Prof Arthur Geoffrey Walker FRS FRSE (17 July 1909 in Watford, Hertfordshire, England – 31 March 2001) was a British mathematician who made important contributions to physics and physical cosmology. Although he was an accomplished geometer, he is best remembered today for two important contributions to general relativity.

Together with H. P. Robertson, they devised the well-known Robertson-Walker metric for the Friedmann–Lemaître–Robertson–Walker cosmological models, which are exact solutions of the Einstein field equation. Together with Enrico Fermi, he introduced the notion of Fermi–Walker differentiation.

Early life
He was born in Watford on 17 July 1909 the son of Arthur John Walker (b.1879), a coach builder, and his wife, Eleanor Joanna Gosling.

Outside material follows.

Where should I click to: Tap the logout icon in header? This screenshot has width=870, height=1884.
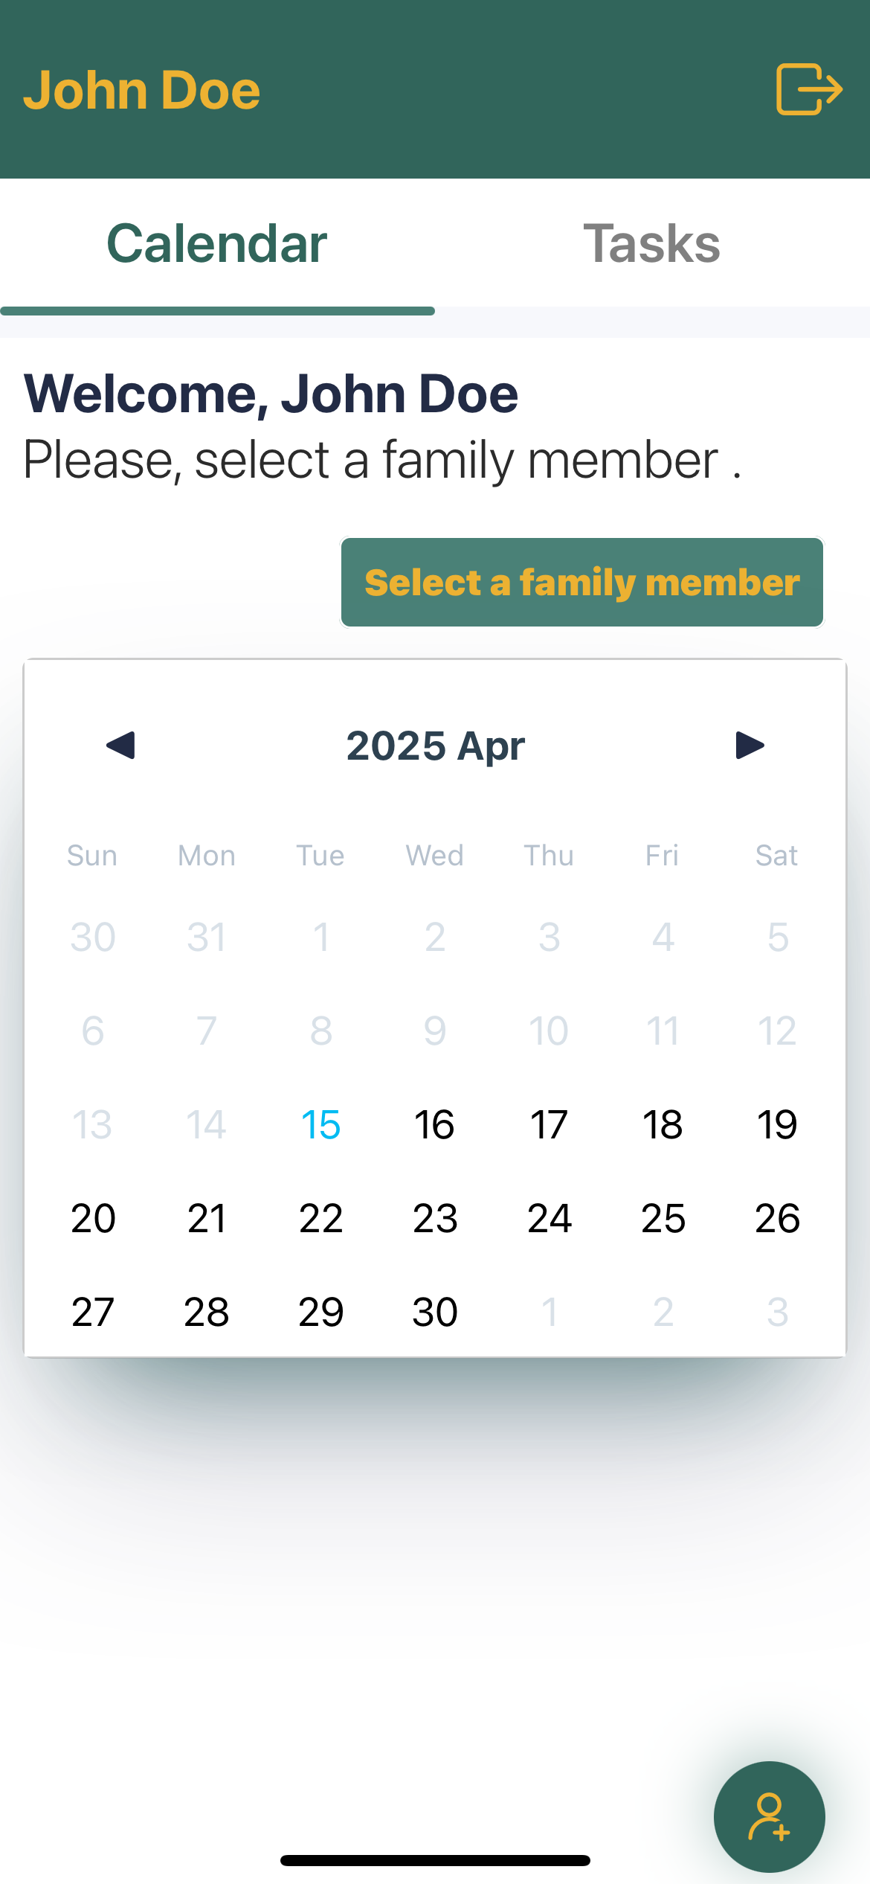coord(809,89)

Walker attended Watford Grammar School for Boys and won a scholarship to Balliol College, Oxford, where he graduated with first class honours in Mathematics. He then studied at Merton College, Oxford. He then went as a postgraduate to University of Edinburgh, studying under Prof Arthur Eddington and gaining his first doctorate (PhD).

Academic career
Walker took up a post as Lecturer at Imperial College in 1935; the following year he was appointed as Lecturer in Pure Mathematics at the University of Liverpool, a post he held until 1947, when he moved to the University of Sheffield as Professor of Pure Mathematics. 

In 1946 he was elected a Fellow of the Royal Society of Edinburgh. His proposers were Harold Stanley Ruse, Sir Edmund Taylor Whittaker, David Gibb and William Edge. He won the Society's Keith Medal for the period 1947/49.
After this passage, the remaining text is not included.